(Dataset entries)

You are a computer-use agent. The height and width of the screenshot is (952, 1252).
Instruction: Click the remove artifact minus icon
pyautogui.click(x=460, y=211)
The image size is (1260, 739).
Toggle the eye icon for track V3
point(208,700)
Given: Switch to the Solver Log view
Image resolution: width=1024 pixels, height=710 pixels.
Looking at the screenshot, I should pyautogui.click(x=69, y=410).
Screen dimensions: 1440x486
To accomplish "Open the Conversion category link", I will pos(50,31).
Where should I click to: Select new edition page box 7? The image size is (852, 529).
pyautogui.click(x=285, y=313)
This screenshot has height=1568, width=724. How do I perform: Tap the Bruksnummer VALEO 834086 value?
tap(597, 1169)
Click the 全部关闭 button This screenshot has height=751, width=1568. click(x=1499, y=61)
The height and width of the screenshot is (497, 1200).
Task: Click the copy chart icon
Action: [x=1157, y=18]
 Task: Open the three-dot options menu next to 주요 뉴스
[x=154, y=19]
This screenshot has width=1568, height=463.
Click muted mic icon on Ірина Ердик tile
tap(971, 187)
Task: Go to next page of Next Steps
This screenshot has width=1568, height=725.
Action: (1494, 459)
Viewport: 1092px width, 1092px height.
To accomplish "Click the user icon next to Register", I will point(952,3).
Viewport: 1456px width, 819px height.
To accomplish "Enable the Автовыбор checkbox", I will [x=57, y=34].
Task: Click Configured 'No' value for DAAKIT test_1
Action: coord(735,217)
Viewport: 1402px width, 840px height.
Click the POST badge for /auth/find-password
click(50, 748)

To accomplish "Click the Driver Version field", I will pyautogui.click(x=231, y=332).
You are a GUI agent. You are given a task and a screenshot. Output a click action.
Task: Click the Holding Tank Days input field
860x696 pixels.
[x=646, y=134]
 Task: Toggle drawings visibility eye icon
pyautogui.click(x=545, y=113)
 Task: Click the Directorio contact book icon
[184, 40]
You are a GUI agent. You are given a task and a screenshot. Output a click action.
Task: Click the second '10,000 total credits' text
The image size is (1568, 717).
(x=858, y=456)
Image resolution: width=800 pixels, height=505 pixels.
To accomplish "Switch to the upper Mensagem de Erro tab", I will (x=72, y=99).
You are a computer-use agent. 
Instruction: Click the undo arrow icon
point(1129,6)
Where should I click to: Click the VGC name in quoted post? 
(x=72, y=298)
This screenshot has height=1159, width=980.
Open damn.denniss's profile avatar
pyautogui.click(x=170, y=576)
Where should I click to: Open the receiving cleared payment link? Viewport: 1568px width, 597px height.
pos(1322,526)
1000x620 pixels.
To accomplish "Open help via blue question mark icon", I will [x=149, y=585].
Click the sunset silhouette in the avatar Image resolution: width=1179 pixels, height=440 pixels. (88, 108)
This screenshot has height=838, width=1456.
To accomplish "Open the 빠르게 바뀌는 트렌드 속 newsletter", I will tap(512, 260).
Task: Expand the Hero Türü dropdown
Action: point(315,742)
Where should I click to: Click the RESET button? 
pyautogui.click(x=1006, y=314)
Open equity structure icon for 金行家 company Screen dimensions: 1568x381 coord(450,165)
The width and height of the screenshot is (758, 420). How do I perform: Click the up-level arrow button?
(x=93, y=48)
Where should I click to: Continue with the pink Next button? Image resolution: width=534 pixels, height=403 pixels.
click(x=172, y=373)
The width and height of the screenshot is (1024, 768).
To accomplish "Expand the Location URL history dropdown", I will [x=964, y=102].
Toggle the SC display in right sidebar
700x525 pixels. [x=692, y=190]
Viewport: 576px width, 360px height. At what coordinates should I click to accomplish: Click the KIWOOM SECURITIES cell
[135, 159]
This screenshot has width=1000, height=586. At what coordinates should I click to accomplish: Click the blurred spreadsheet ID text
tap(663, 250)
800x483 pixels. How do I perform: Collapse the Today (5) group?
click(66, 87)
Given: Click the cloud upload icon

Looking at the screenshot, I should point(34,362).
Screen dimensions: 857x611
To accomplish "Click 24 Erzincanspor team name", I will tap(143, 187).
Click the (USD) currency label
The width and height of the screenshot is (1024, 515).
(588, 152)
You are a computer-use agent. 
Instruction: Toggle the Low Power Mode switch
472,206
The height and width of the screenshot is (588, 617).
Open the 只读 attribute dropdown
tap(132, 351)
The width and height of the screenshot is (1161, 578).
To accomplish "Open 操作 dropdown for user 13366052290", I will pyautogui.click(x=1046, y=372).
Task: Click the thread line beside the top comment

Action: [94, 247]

TASK GOAL:
From the entries above, return each line with the word "field" in it.

RESULT BELOW:
To accomplish "Click the Driver Version field", I will pyautogui.click(x=231, y=332).
Task: Click the Holding Tank Days input field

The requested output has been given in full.